**ASSIGNED TASK**
Starting at the line that contains "Sort by the Author column header" and stopping at the line that contains "The image size is (1568, 766).", restate each line of the records below exactly. Omit the pictures.

**RECORDS TO PROCESS**
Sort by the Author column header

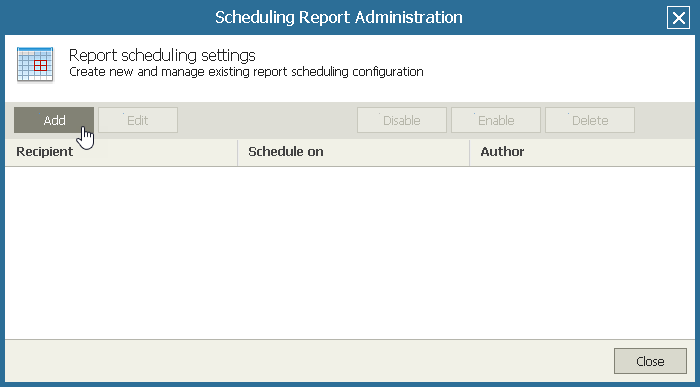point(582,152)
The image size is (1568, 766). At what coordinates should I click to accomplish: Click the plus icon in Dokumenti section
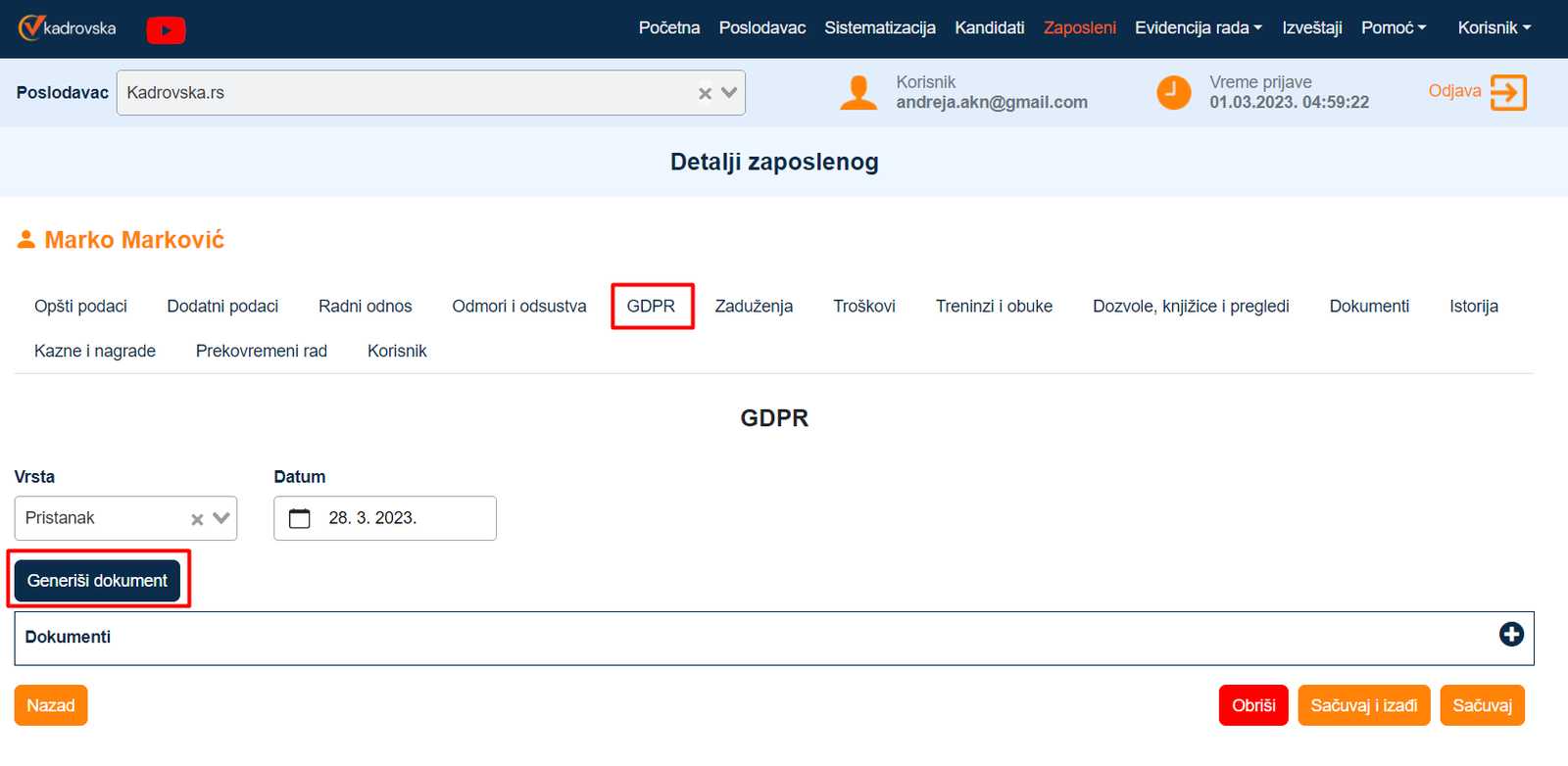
--
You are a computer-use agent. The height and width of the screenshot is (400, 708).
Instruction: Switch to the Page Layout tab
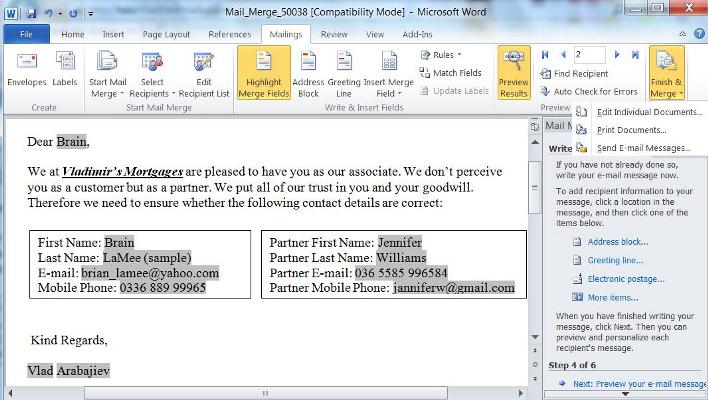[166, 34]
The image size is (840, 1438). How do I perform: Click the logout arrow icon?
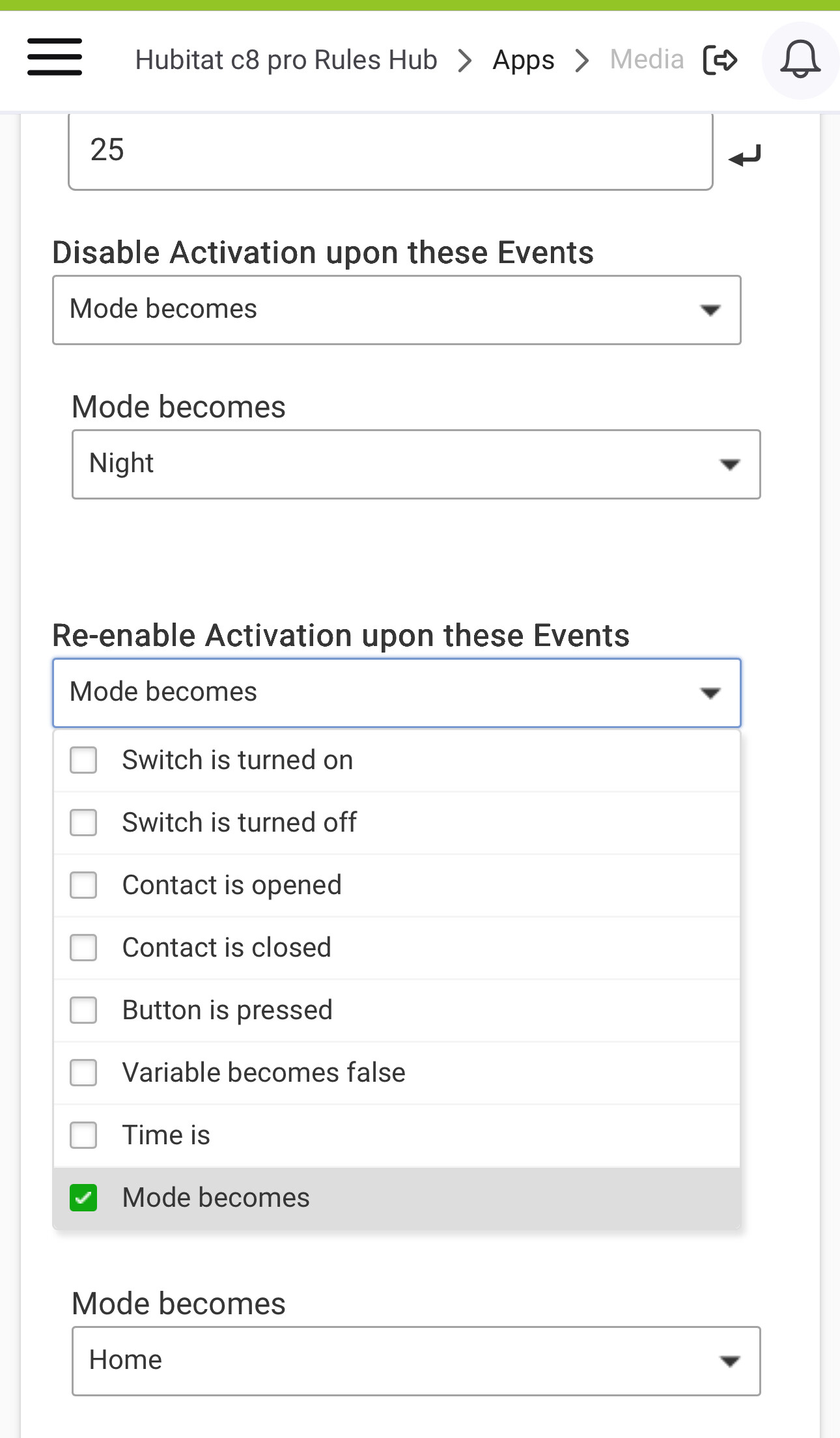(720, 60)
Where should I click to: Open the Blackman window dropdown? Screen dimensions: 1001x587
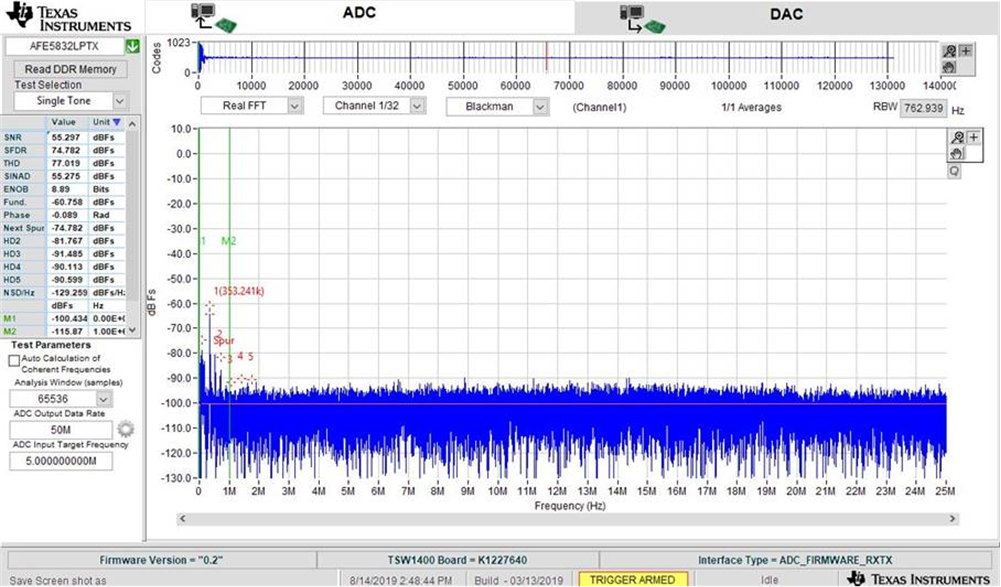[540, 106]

**FINISHED EXERCISE**
Sort by the Author column header

point(582,152)
The image size is (1568, 766). At what coordinates should I click to accomplish: Click the plus icon in Dokumenti section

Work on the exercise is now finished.